Entre les quatre murs de son cabinet, elle ne se montra guère plus prolixe. Leur faute d’une gravité extrême méritait une sanction d’une sévérité tout aussi extrême, mais l’une des élèves impliquées appartenait à la plus haute noblesse. Aussi, ne tenait-elle pas à ce que l’affaire fasse scandale et entendait la mener avec la plus grande discrétion. Alice Wintersley et Elisabeth Marlowe furent consignées dans leurs chambres avec interdiction d’en sortir et de recevoir de la visite. Malgré cette claustration première destinée à temporiser la crise, les rumeurs circulaient déjà dans l’établissement, elles s’épandirent comme une traînée de poudre au-dehors, et le lendemain même, quelques parents inquiets frappèrent à la porte de l’administration. La directrice se hâta de régler l’épineuse question des sanctions. Entre les mères indignées qui exigeaient le renvoi des deux adolescentes et la crainte de contrarier le duc de Twynham, elle prit le vil parti de faire d’Elisabeth Marlowe le bouc émissaire de cette sordide affaire.

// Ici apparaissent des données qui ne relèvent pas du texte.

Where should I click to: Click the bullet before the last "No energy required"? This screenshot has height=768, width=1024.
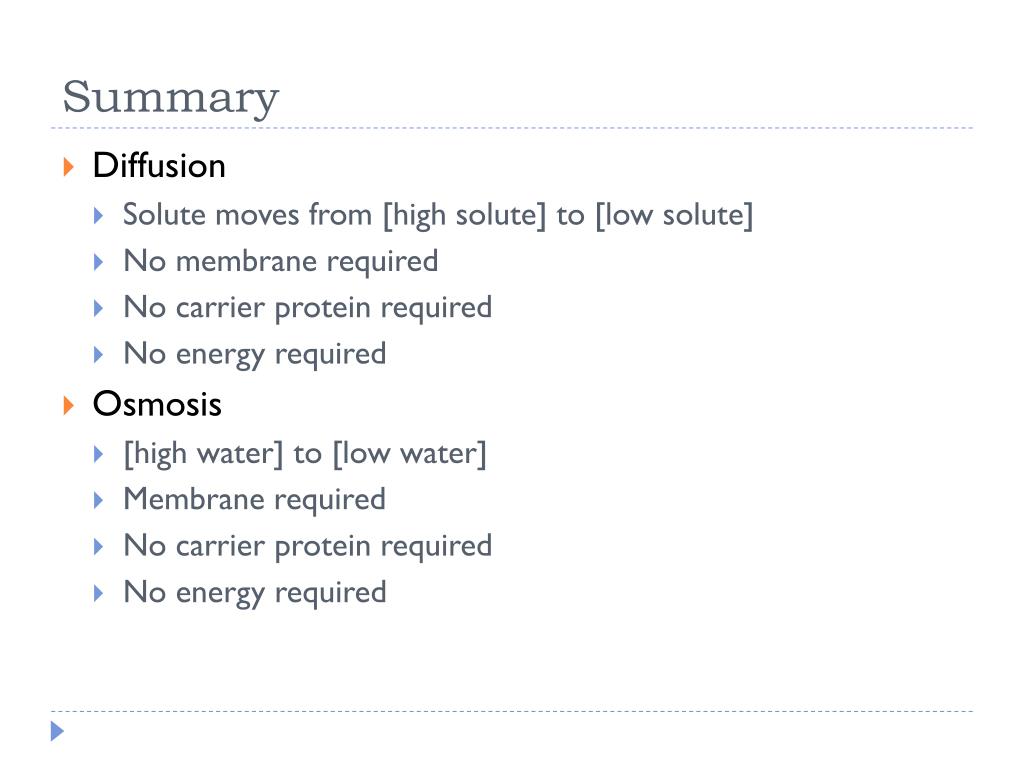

À l’heure du dîner, la jeune criminelle fut conduite au pilori. L’entrée de la directrice suivie de deux institutrices qui encadraient l’accusée imposa un silence sentencieux dans le réfectoire où toute l’école bourdonnante prenait son repas. Le cortège s’avança d’un pas grave entre les rangs de tables jusqu’au fond de la salle où se trouvait celle des maîtres. La directrice tenait l’instrument du châtiment, un fût de jonc avec une poignée incurvée. Elie fut condamné devant toute l’assemblée à vingt coups de canne pour s’être adonnée à des activités de débauche et pour avoir souillé la réputation de l’établissement, de ses enseignants et de ses élèves. La directrice lui fit signe de s’appuyer sur le rebord de la table. L’adolescente se pencha son arrière-train pour recevoir sa punition devant tous ses camarades, offerte en pâture à leur regard cannibale. Sous leurs yeux exorbités, fascinés par l’effroi, le décompte commença. Le bâton s’abattit sur le fessier d’Elie. Un premier hurlement de douleur emplit de terreur dans le berceau de la grand salle.
« Arrêtez ! »
Allie surgit précipitamment au réfectoire. Malgré son confinement à la chambre, elle s’en était échappée dans l’intention d’interrompre le châtiment atroce réservé à son amie, dont elle avait eu vent au travers des bruits de couloir dans l’après-midi. Les institutrices se précipitèrent à sa rencontre pour l’arrêter. Elle s’empêtra dans leurs bras comme dans des filets, se débattit avec rage, leur cria d’arrêter, s’écroula au sol, meurtrie, au premier coup de canne qui frappa son amante. Le décompte impitoyable reprenait, et Allie assista au supplice d’Elie jusqu’à la trentième et dernière fustigation. Son œil droit et vitreux fixa toute la scène dans sa mémoire comme la lentille d’une caméra enregistreuse. Son impuissance l’écrasait, le poids de la culpabilité s’ajoutait, elle ne voulait pas oublier ce que sa faiblesse engendrait, le prix que payait celle qu’elle aimait, son martyre, son opprobre, son cri saillant dans le silence du réfectoire.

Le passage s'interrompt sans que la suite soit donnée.